A TESCO worker was fired from his job after a 10kph tow-truck crash, an Employment Appeals Tribunal has been told.
Onder Ates was allegedly driving his small vehicle "flat out" through a warehouse in Donabate on July 28, 2010.
The 34-year-old, from Lotts Lane, Lower Liffey Street Dublin, claims he was unfairly dismissed by Tesco in August 2010 following the incident.
The company says he breached health and safety regulations and had already received two final written warnings when the accident took place.
On the day, Mr Ates struck one of the warehouse aisles while driving his LLOP machine, a low-level order picker with cages in tow.
The company said it was a "wilful failure" to comply with health and safety regulations.
An investigation and disciplinary hearing took place and Mr Ates was dismissed from his job in August 2010. He had worked for the company for nearly four years.
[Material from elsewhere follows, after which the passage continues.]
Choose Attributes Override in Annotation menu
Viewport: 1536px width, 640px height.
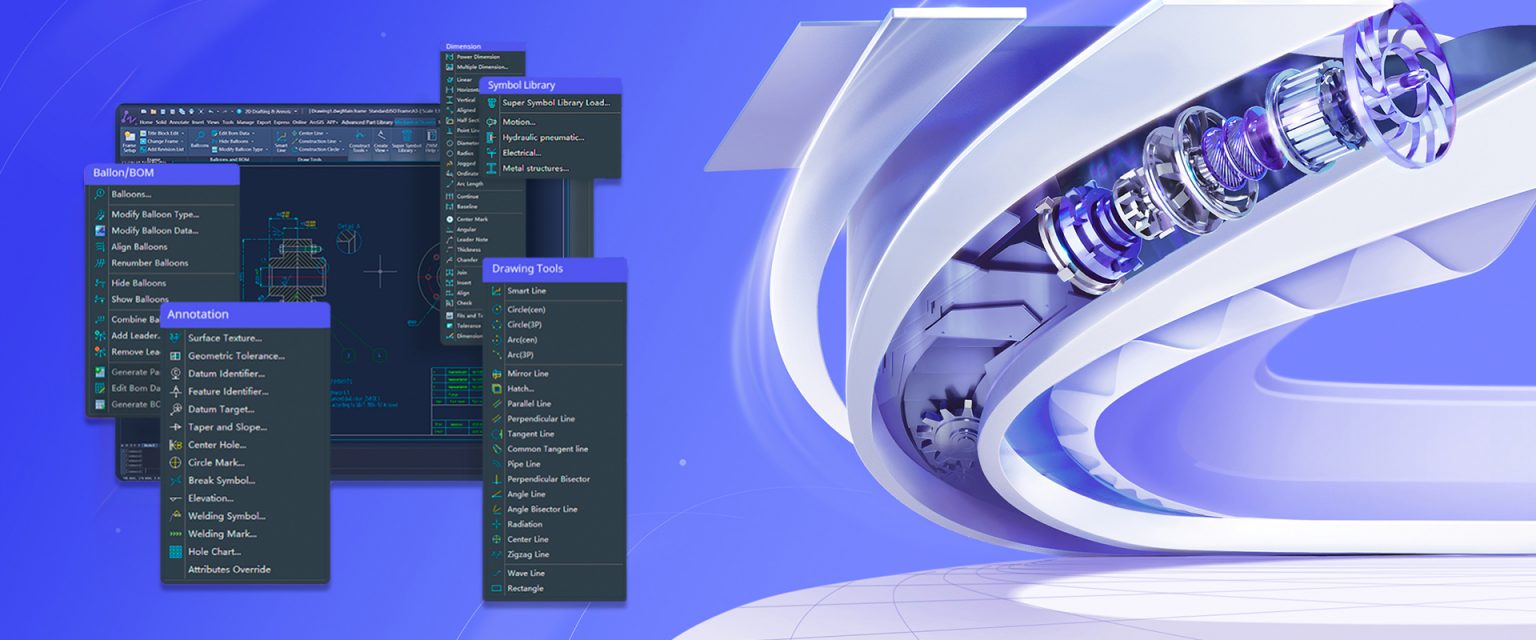coord(229,570)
Tesco section manager Colm Cloake, who was on duty on the day of the incident, described the distribution centre as a "little village of machines" and one of the largest warehouses of its type in Europe. He said he saw Mr Ates driving "flat out" and taking the corner of the aisle at speed without slowing down. One of the cages being towed by the LLOP "whacked" the structure and came off the vehicle.
Asked what should have been a safe speed to negotiate the turn, Mr Cloake said a driver would probably need to reduce speed to 5kmh to turn safely.
He approached Mr Ates with the intention of issuing him with a serious penalty point for unsafe driving -- which would trigger a health and safety investigation --and asked him for his penalty point card but Mr Ates refused to hand it over.
"He was aggressive in his tone and body language and was waving his arms. He became very irate and drove off," said Mr Cloake who subsequently reported the incident to his shift manager.
Shift manager Stephen Delaney issued the notice of dismissal following a disciplinary hearing. He said Mr Ates had come to his attention on previous occasions for health and safety issues.
He previously issued Mr Ates a final written warning in 2009 after he intentionally tried to cover up with paint some scratches on a LLOP.
This was in breach of health and safety policy in which any damage to a machine must be reported. By doing what he did, Mr Ates had also been in breach of Tesco's honesty policy because he denied the incident.
Graham Macken, of Siptu, who represented Mr Ates remarked that his client had been issued a final written warning for in effect "touching up" one or two scratches.
"You make it sound very innocuous, but what he was doing was extremely dangerous," Mr Delaney replied.
The hearing will resume on April 19.